Edeldorfer Weg: Es geht weiter

Für eine Bebauung der bisher noch freien Seite des Edeldorfer Weges sprach sich die große Mehrheit des Bauausschusses am Donnerstag aus. Etwa 20 Parzellen könnten nach Schätzungen der Befürworter hier entstehen: in einer Reihe, weil man sonst dem Naturschutzgebiet zu nahe rücken würde. Bild: Götz

Vier bis fünf Parzellen fallen zwar weg. Doch etwa 20 Häuser könnten letztlich nördlich des Edeldorfer Wegs entstehen. Der Bauausschuss jedenfalls will den Bebauungsplan für das neue Baugebiet weiter vorantreiben. Nur zwei Stadträte stimmten dagegen.

Weiden. (ps) Naturschutzargumente waren für Veit Wagner (Bündnis 90/Grüne) ausschlaggebend dafür, gegen die geplante Aufstellung des Bebauungsplanes "Nördlich Edeldorfer Weg" zu votieren. Schon früher hatte der Bauausschuss starke Bedenken gegen einen Bauleitplan in diesem Bereich, erinnerte Stadträtin Hildegard Burger. Sie habe diese Bedenken nach wie vor. Zugleich betonte sie, dass dies ihre persönliche Ansicht sei und nicht die der SPD.

Nahrungsgebiet für Storch

Ihre Argumente gegen die Bebauung: Vogelschützer betrachten das Gebiet als wichtiges Nahrungshabitat für den Storch, wie die mittlerweile eingegangenen Stellungnahmen aufzeigen. Der Edeldorfer Weg stelle außerdem eine Siedlungsgrenze dar. Und: "Wir wissen, dass viele Anlieger nicht so gut mit dem geplanten Baugebiet leben können."

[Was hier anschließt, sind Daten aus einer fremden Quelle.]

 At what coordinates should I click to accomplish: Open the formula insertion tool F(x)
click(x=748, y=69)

Eindeutig für die Fortführung des Verfahrens zur Änderung des Flächennutzungsplanes und für die Aufstellung des Bebauungsplanes sprach sich dagegen die weit überwiegende Mehrheit des Bauausschusses aus. Mit den von Baudezernent Hansjörg Bohm eingangs vorgeschlagenen Änderungen: So sollen vier bis fünf Parzellen, die nach den bisherigen Plänen das neue Baugebiet im Nordosten abschließen, wegfallen. Denn hier sei nach jüngsten Erkenntnissen eventuell doch mit Hochwasser zu rechnen und ein Wasserrechtsverfahren dafür wäre zu aufwendig.

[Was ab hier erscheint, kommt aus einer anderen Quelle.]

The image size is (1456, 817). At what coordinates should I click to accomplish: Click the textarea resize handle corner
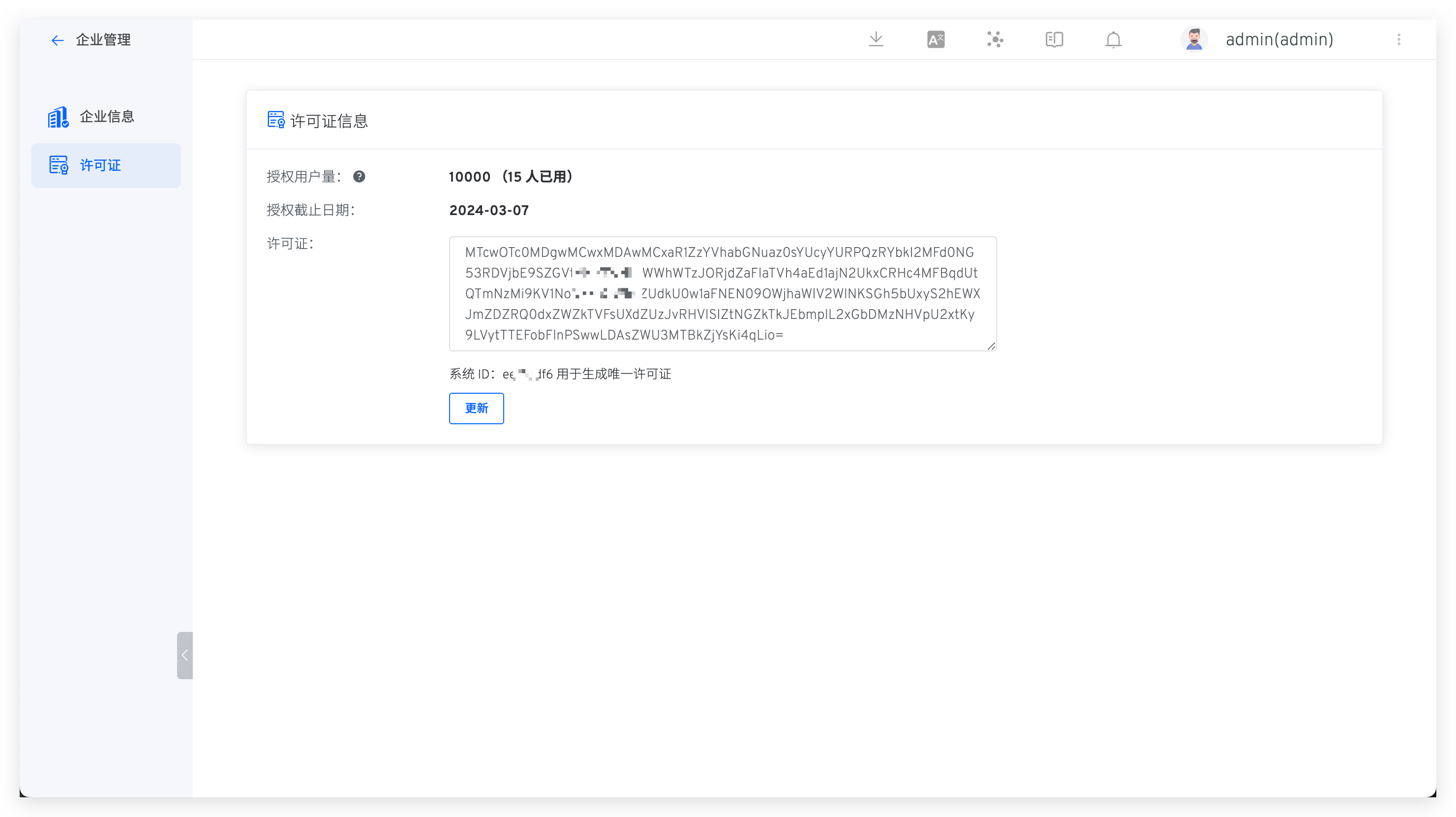pyautogui.click(x=991, y=346)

Nötig sei ein derartiges Verfahren allerdings für die Verrohrung des Almesbaches, der in diesem Bereich eher eine Hochwassergefahr darstelle als die Waldnaab. Verzichtet werden soll auch auf einige Parzellen, die nach der bisherigen Planung nahe an "Vitalis" heranreichen.

An die 20 Baugrundstücke dürften damit übrig bleiben, schätzten die Befürworter, darunter die SPD-Stadträte Alois Schinabeck und Josef Gebhardt. Wie stark Baugrund in Weiden gefragt sei, betonten neben Bohm auch die Stadträte Alois Lukas und Markus Bäumler (CSU). "Der Begriff Baugebiet ist fast schon überzogen", meinte Lukas allerdings. "Es ist ja nur eine Häuserzeile geplant. Dahinter liegt das Naturschutzgebiet. Da geht nichts mehr." Dass gebaut werde, habe der Grundstücksbesitzer versichert, berichtete Lukas. Dieser wolle außerdem ein Feld in eine Wiese verwandeln.

Offene Türen bei Planern und Befürwortern rannten die Stadträte Stefan Rank und Reinhold Wildenauer (beide BL) mit folgenden Vorschlägen ein: Erstens: den Edeldorfer Weg breiter auszubauen als die bisher vorgesehenen 6,50 Meter. Da hier neben Bussen auch landwirtschaftliche Fahrzeuge und Lastwagen in Richtung Almesbach unterwegs seien. Zweitens: zugleich einen kombinierten Rad- und Fußweg vorzusehen.

Storchen-Frage noch offen

Die Aufstellung des Bebauungsplanes wird also weiter vorangetrieben unter Berücksichtigung der Stellungnahmen von Naturschutzverbänden und Anliegern. Eines machte Bohm aber auch klar: Die Storchen-Frage ist noch nicht geklärt. Falls der Nachweis gelinge, dass die Planung für Meister Adebar schädlich sei - wie von Anwohnern und dem Landesverband für Vogelschutz ins Feld geführt -, "erfolgt sofort der Abbruch".